The autonomous self-driving vehicle craze has exploded in countries all over the world. From the United States to Europe, the march of development has finally hit Asia, in particular the island nation of Singapore. And they actually got a significant lead on everyone else having just started operating – on a trial basis – the world’s first ever self-driving taxi service.

Beating out the likes of similar projects from General Motors, Tesla, Google and Uber, Singapore-based NuTonomy launched their service on Thursday August 25. Even better, according to The Wall Street Journal, the trial is open for public commuters to use, not just to a group of engineering and technical testers. Now a technological leap that has always been seen as landing a few years more in the future after constant trial and error is already wowing Singaporeans; and for now it’s all free.

To make things easier to monitor, the NuTonomy driverless taxi service public trial covers only a single business district in Singapore that is home to a wide variety of tech and biotech companies. The service has chosen several local residents and given them a mobile app that enables them to hail one of the active self-driving cars. The vehicles customized for the NuTonomy test include the Mitsubishi iMiev and the Renault Zoe, and prior to the service trial they have been road-testing the self-driving modifications ever since April of this year.
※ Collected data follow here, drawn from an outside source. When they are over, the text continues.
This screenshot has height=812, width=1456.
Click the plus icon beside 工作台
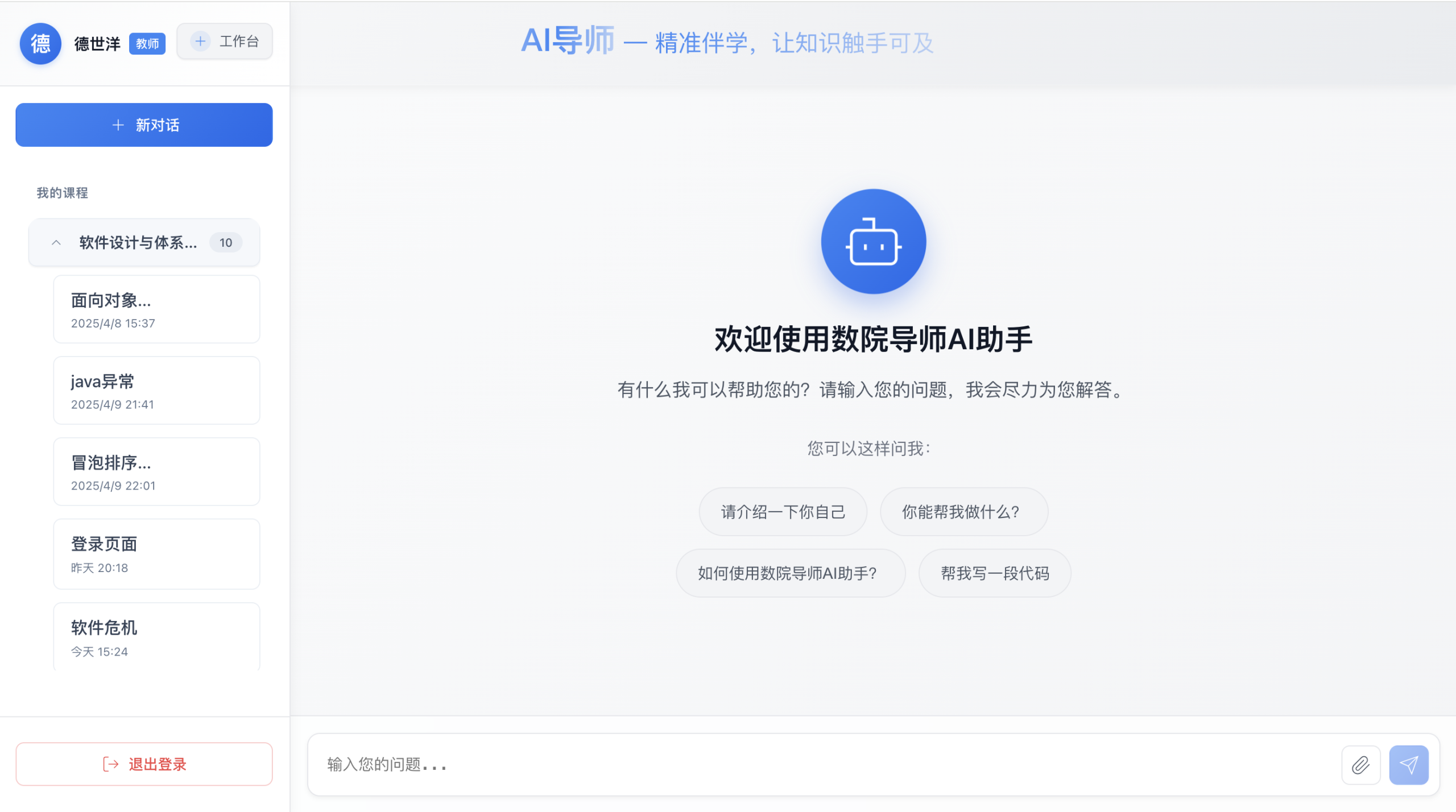(x=200, y=41)
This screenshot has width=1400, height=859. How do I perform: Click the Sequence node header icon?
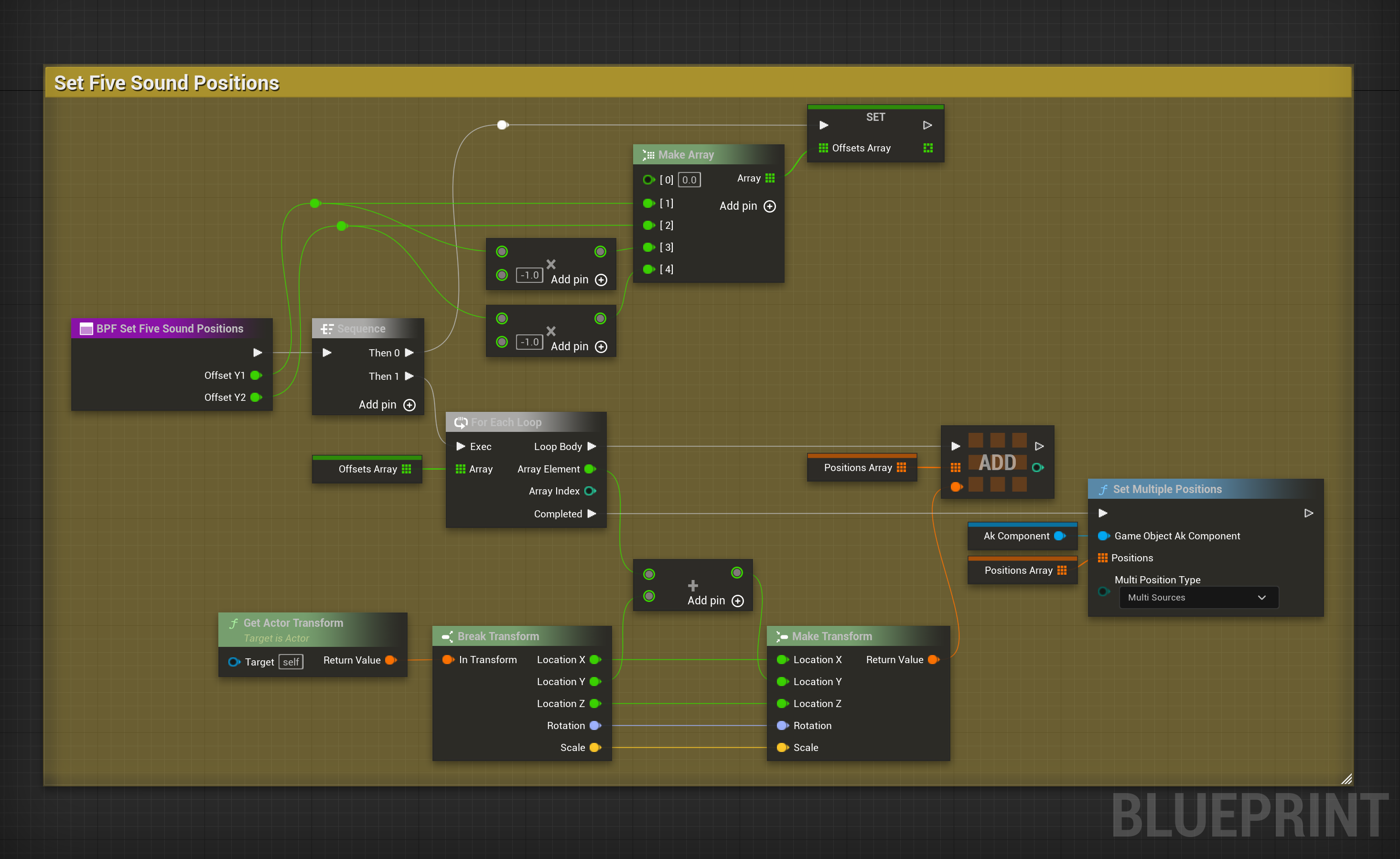coord(327,329)
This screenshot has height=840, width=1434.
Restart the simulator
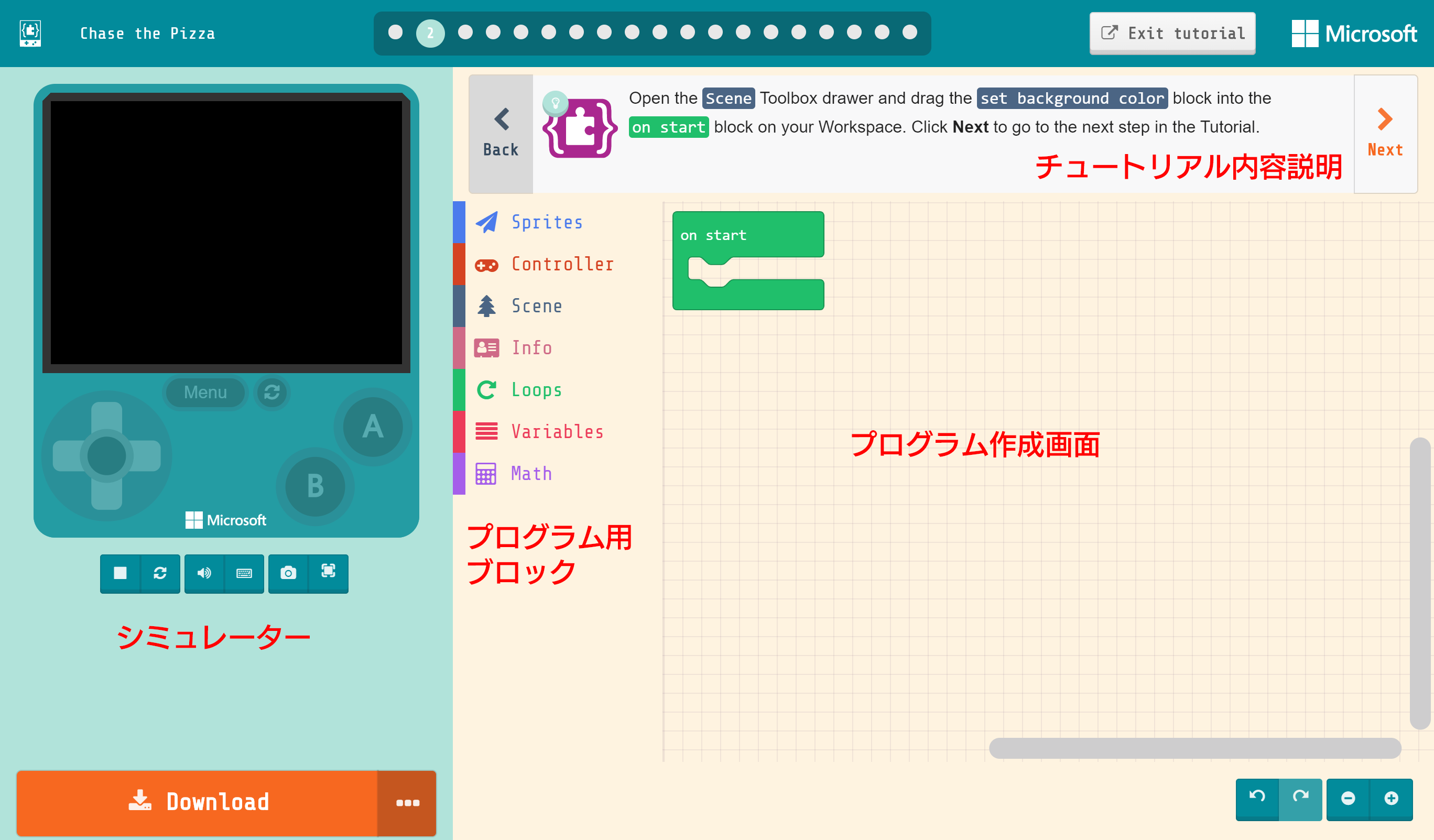tap(160, 574)
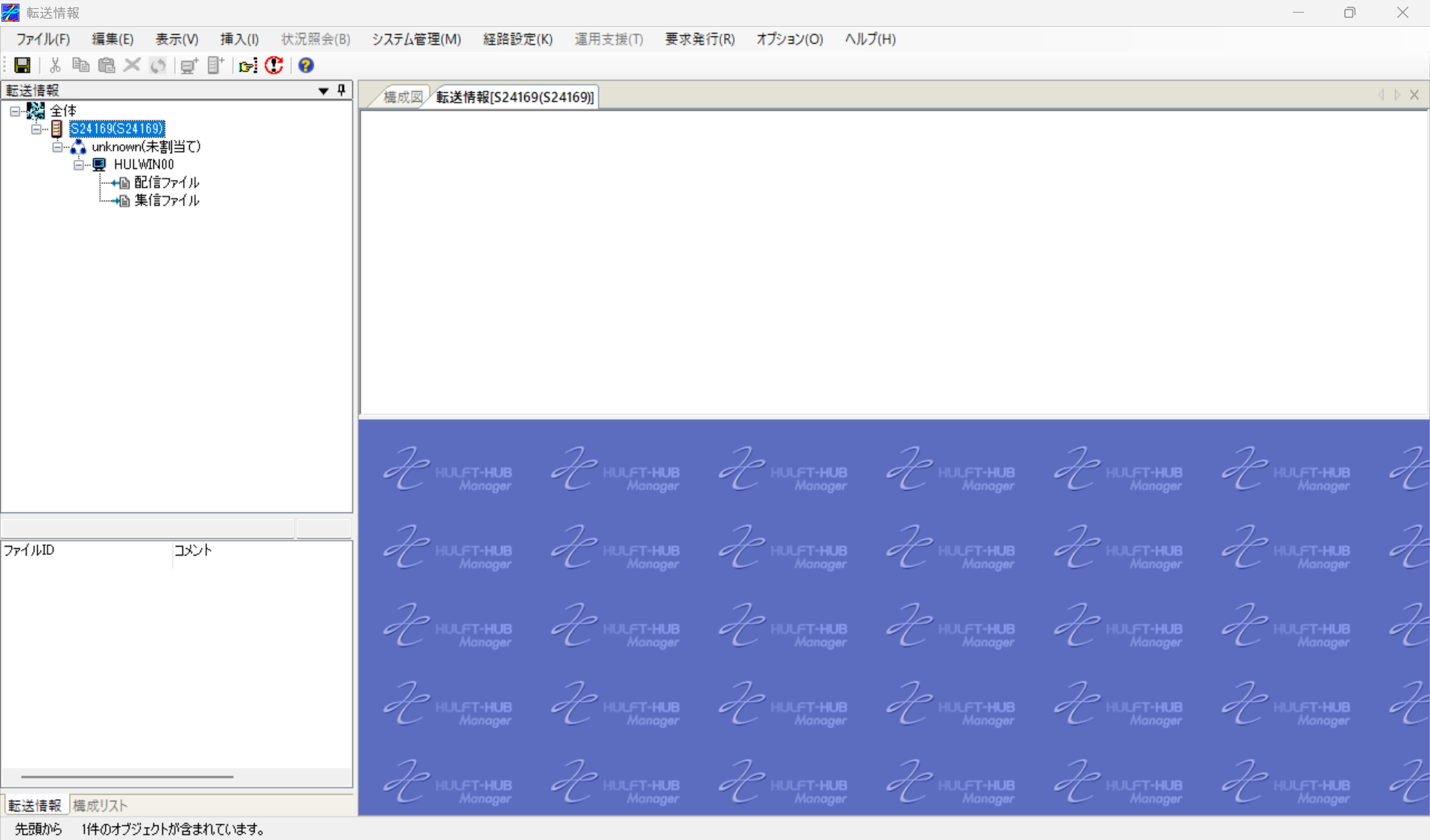Collapse the HULWIN00 tree node

click(79, 165)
For the duration of the trial period, data collected on the cars’ road performance and the mobile app usage will enable NuTonomy to fine-tune their driverless software and hardware, online booking process, efficiency of the system to navigate routes, and find ways to better the passenger riding experience. As with other self-driving vehicle tests going on globally, a human tester sits on the driver’s seat, observing the system do its work and preparing to take over the steering wheel if there is a breakdown or emergency.

NuTonomy was originally founded in the US by two MIT robotics researchers. The startup firm went on to begin developing software and technology for driverless cars, eventually setting up shop in Singapore where their taxi service trial was given the green light by the government, which was interested in transforming their city-state into a veritable tech hub through partnerships with NuTonomy and similar technological outfits.

Ironically, despite its huge strides in Singapore, NuTonomy is still small fry to other firms dabbling in driverless tech, in terms of funding and publicity. Uber for instance, will initiate its own self- driving trials before the month is out, and their testing area will be the entire city of Pittsburgh, to be covered and serviced by about 100 driverless cars.

But that’s just fine for NuTonomy CEO Doug Parker. To him it’s a tech race yes, but there was bound to be a handful of winners for this.